TASK INSTRUCTIONS: Begin at the line containing "This screenshot has height=806, width=1512." and restate it and each line after it exactly, up to and including the last line below. Leave pictures out.

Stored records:
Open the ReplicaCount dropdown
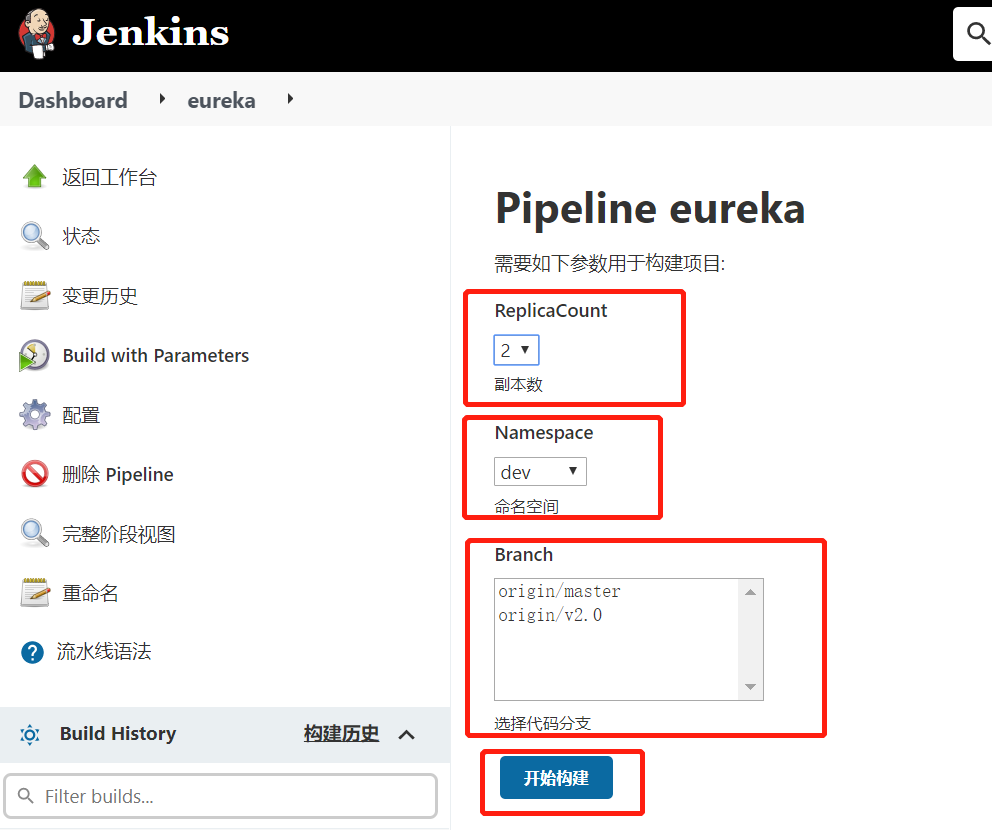The image size is (992, 830). [x=517, y=350]
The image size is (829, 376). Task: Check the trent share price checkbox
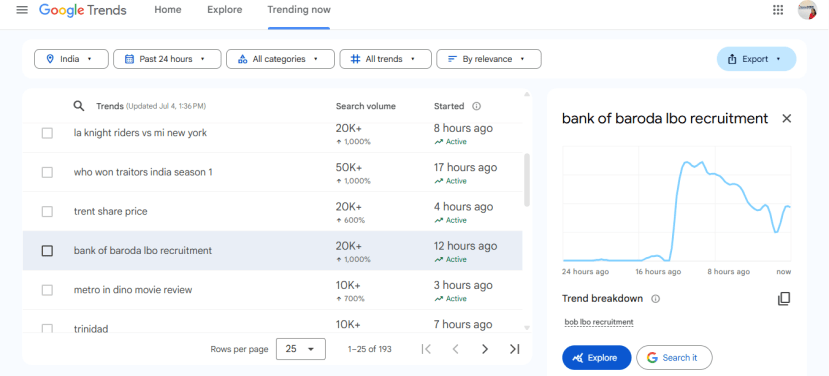click(x=47, y=212)
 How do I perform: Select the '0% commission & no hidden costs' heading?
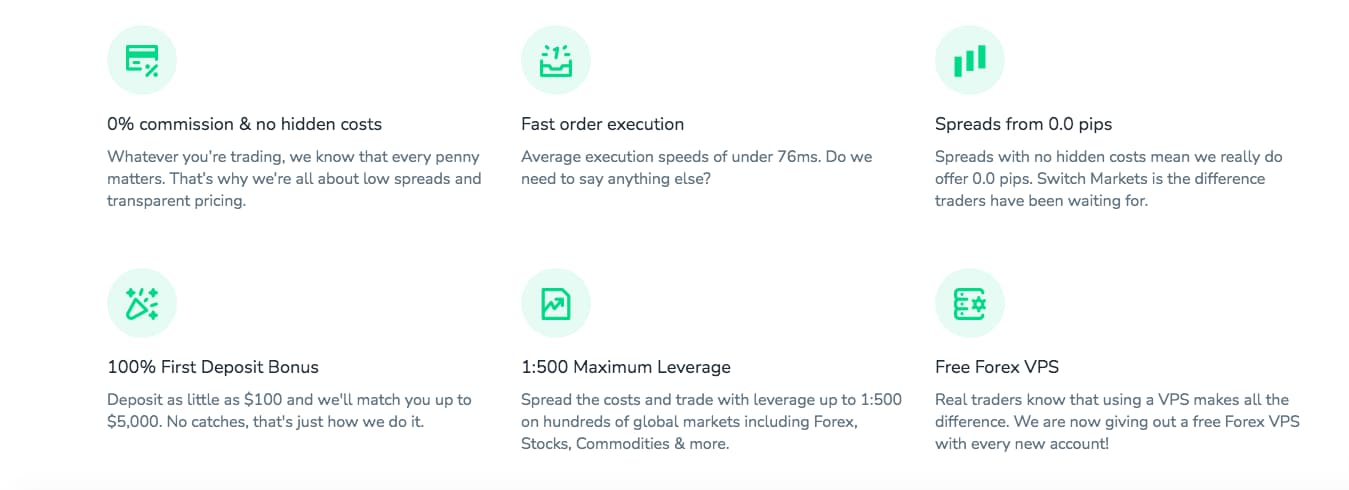tap(245, 124)
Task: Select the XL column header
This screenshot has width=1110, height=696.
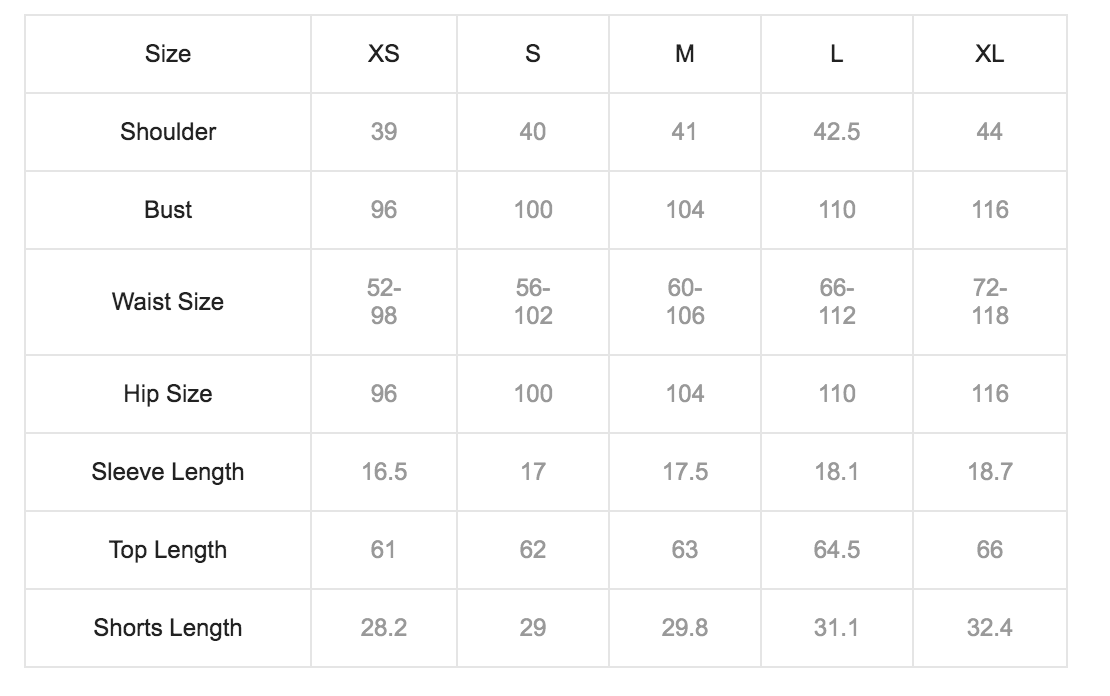Action: [x=990, y=54]
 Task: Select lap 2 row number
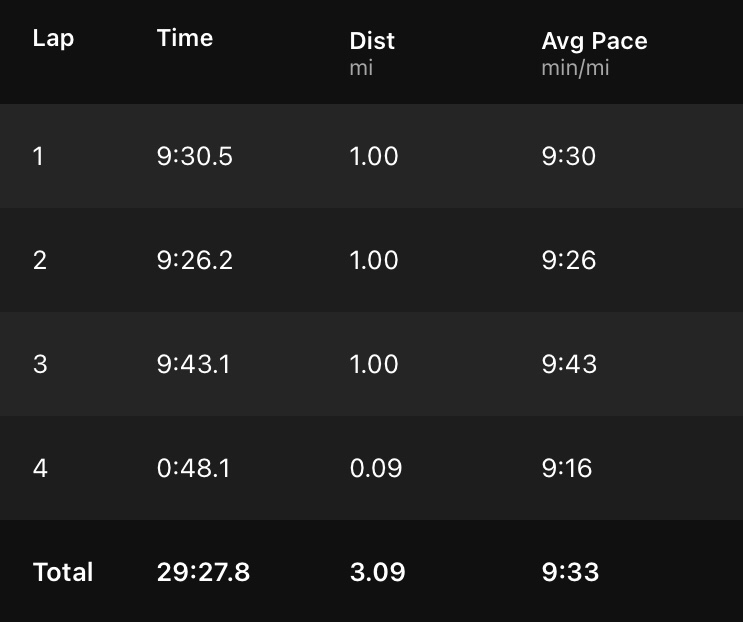[39, 260]
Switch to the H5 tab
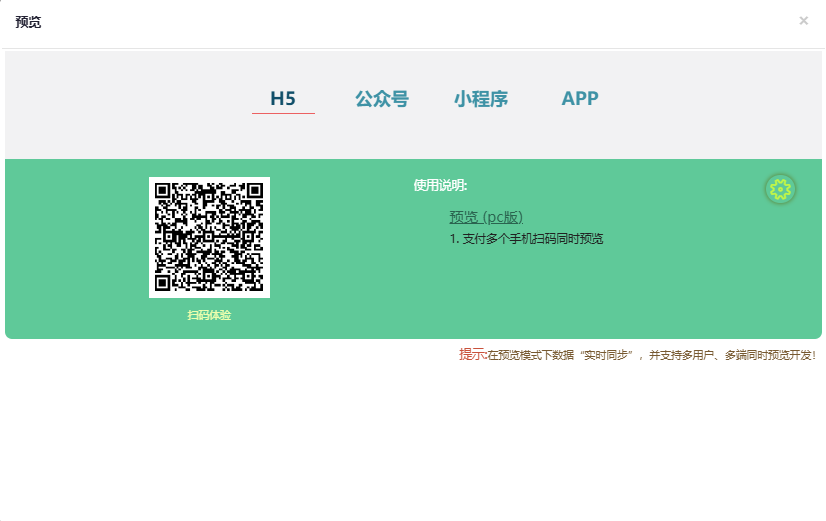The height and width of the screenshot is (521, 826). click(x=283, y=99)
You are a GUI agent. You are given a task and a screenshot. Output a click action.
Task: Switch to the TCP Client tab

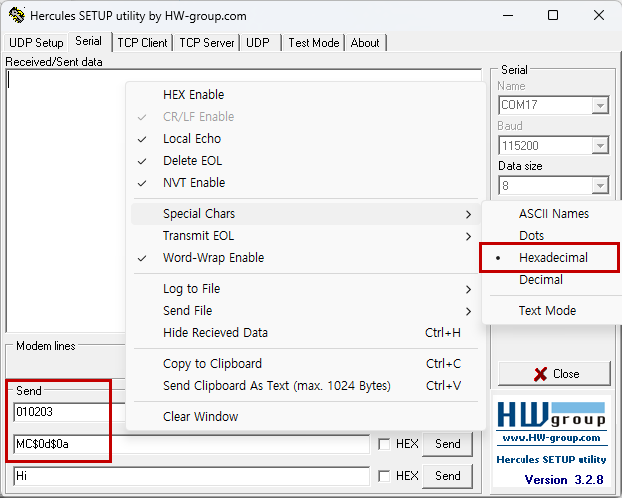point(142,43)
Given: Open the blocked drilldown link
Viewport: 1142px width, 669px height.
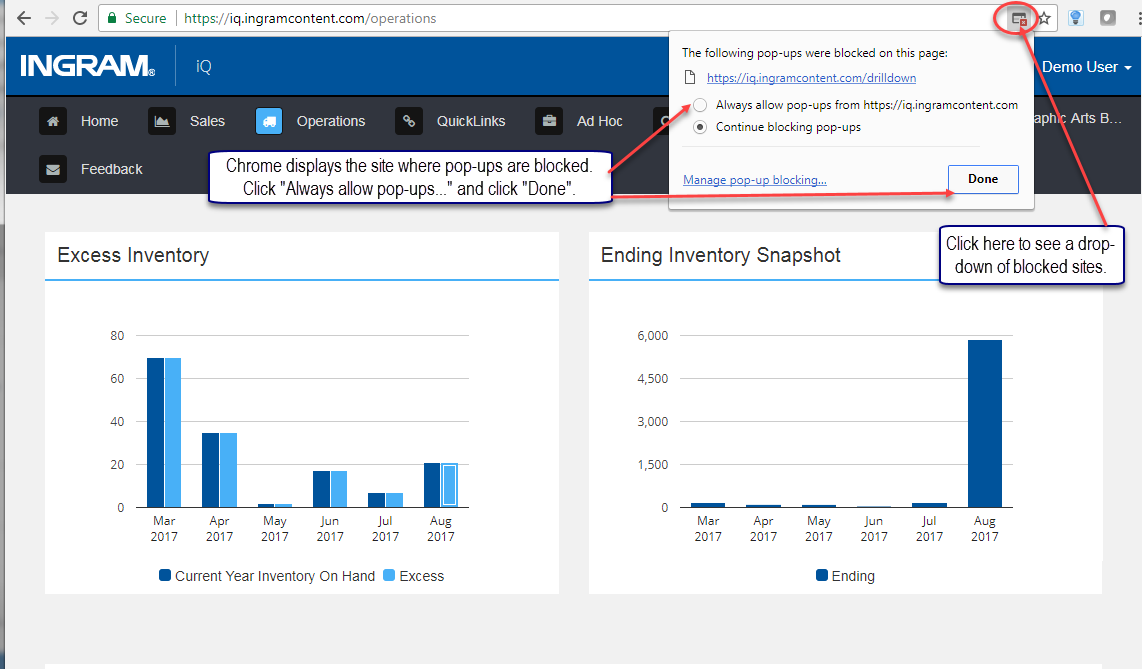Looking at the screenshot, I should pos(811,77).
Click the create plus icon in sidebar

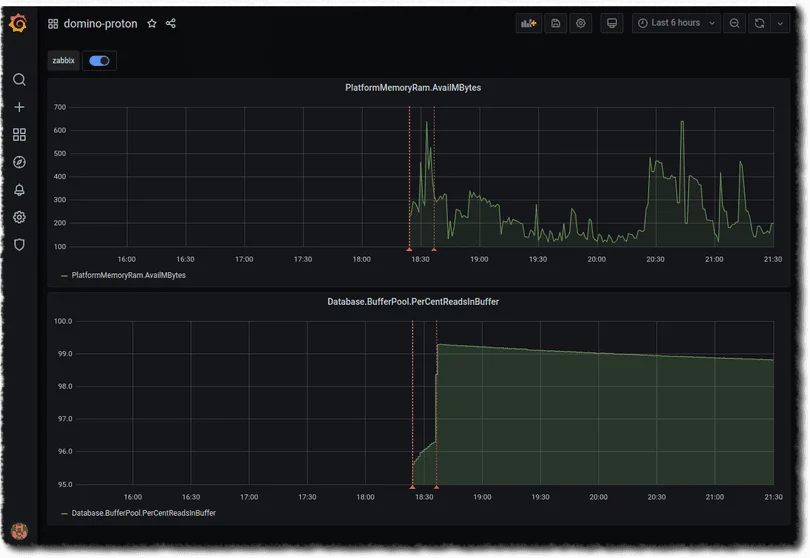click(19, 107)
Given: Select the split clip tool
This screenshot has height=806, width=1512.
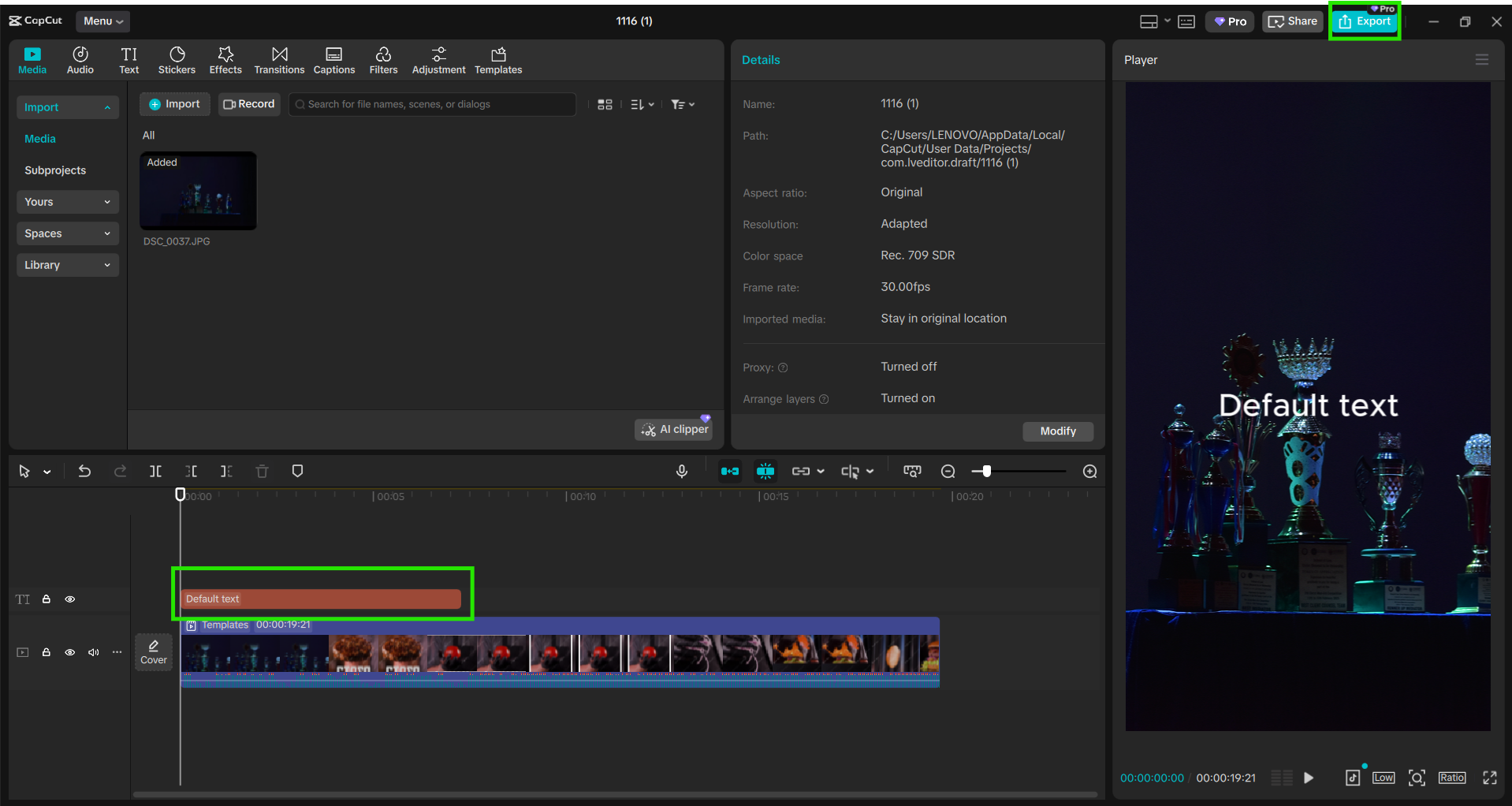Looking at the screenshot, I should pos(156,472).
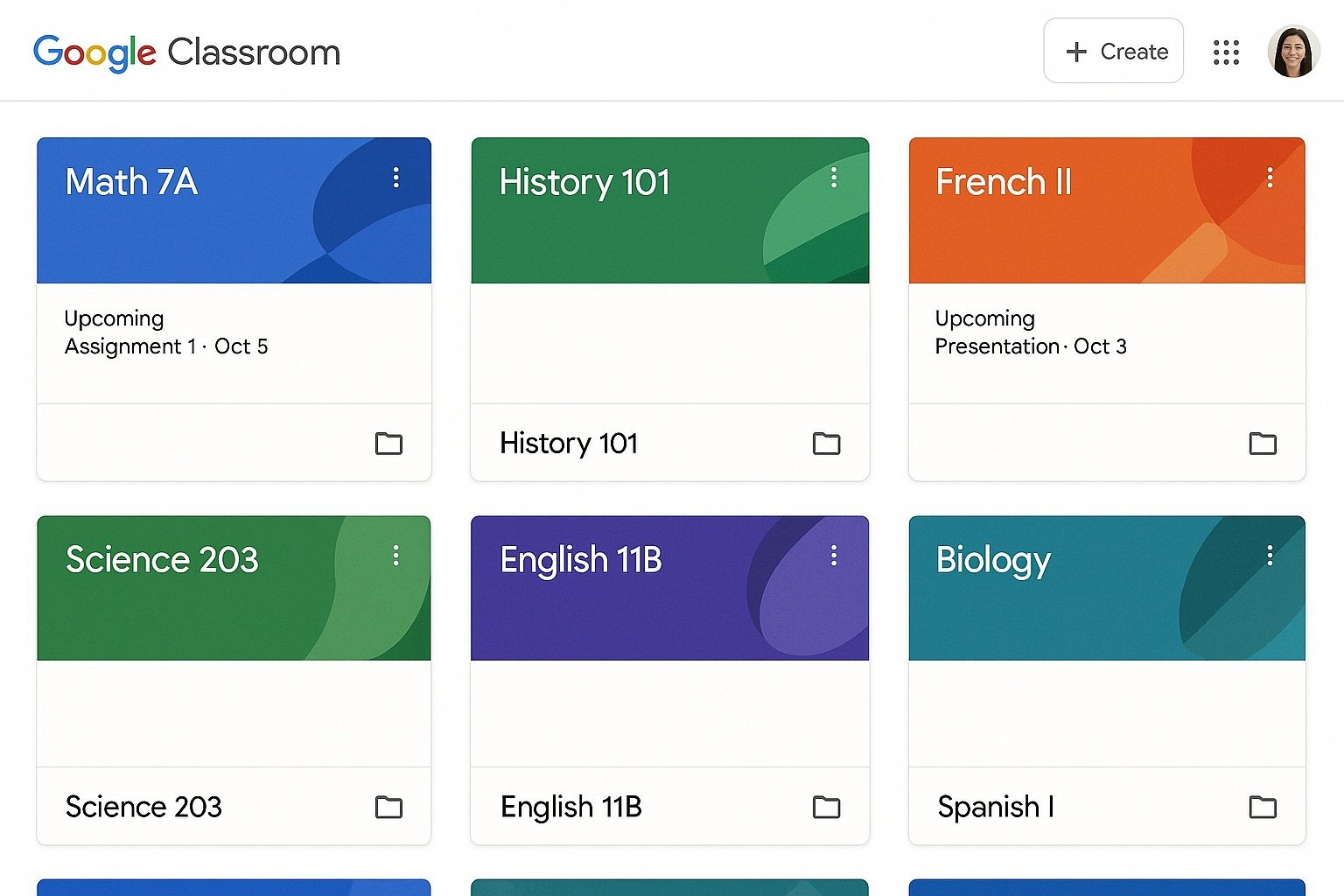Open the Math 7A three-dot menu
Image resolution: width=1344 pixels, height=896 pixels.
click(x=396, y=178)
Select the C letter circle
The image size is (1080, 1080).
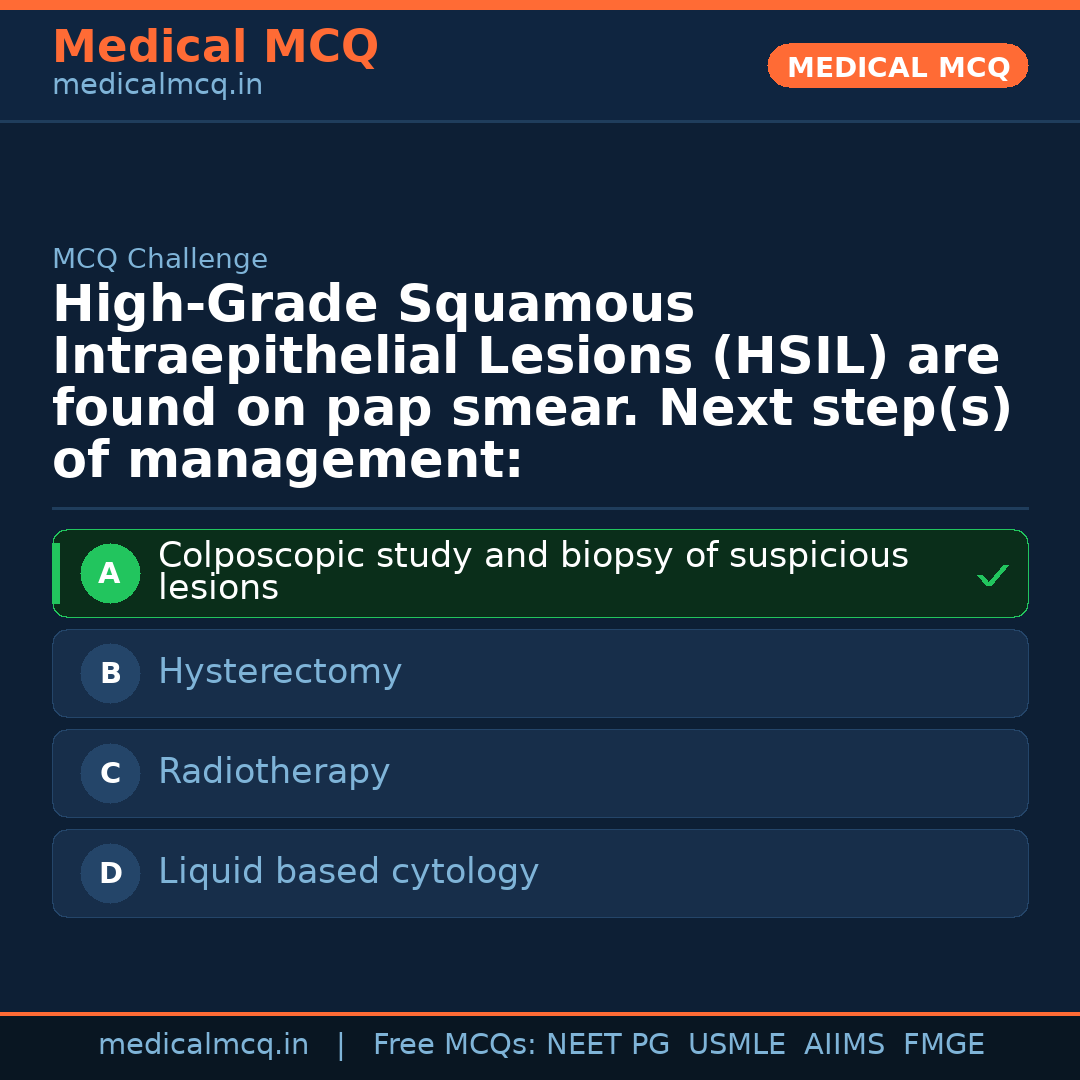pyautogui.click(x=110, y=774)
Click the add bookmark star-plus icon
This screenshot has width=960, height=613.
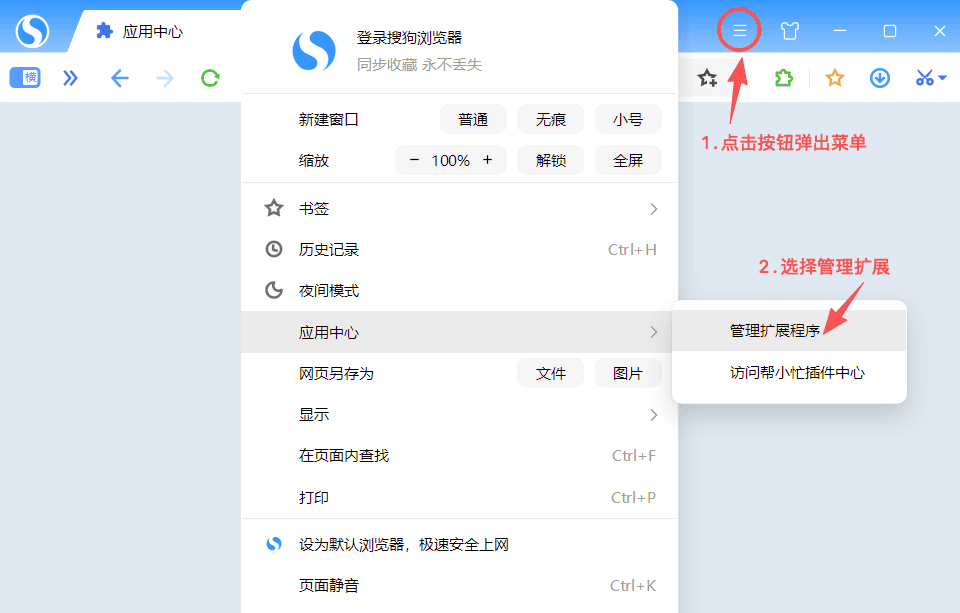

TASK ANSWER:
This screenshot has height=806, width=1512.
Looking at the screenshot, I should pos(156,472).
Open the Math 7A three-dot menu
Image resolution: width=1344 pixels, height=896 pixels.
click(x=396, y=178)
Select the C letter circle
The image size is (1080, 1080).
pyautogui.click(x=110, y=774)
Click the add bookmark star-plus icon
This screenshot has width=960, height=613.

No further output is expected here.